(Records from a dataset)
==================================================

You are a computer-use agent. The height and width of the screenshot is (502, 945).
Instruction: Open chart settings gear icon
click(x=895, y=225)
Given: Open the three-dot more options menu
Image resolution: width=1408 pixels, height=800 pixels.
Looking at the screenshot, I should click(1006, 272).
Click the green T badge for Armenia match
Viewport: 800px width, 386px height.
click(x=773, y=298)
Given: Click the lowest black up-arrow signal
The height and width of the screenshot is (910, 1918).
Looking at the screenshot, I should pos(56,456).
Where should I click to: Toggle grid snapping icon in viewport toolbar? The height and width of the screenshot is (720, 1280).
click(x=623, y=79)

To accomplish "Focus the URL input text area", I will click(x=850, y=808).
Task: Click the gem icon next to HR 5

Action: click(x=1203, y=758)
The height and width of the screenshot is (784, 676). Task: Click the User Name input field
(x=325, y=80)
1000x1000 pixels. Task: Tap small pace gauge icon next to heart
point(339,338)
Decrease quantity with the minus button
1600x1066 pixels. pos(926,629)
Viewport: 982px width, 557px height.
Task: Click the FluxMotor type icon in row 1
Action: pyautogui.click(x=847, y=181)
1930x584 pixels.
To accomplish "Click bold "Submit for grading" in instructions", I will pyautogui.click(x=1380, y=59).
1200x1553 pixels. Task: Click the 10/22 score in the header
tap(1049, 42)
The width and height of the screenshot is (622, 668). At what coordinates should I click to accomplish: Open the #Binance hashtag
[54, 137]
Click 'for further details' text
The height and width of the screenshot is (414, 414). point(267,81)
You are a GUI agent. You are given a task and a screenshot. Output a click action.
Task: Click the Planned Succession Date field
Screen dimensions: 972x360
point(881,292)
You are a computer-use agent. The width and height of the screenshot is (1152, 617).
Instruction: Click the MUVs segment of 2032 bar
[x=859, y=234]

==================================================

Copy, from the data above, every line where the word "computer" appears.

You are a computer-use agent. The height and width of the screenshot is (502, 945).
You are a computer-use agent. The width and height of the screenshot is (1152, 617).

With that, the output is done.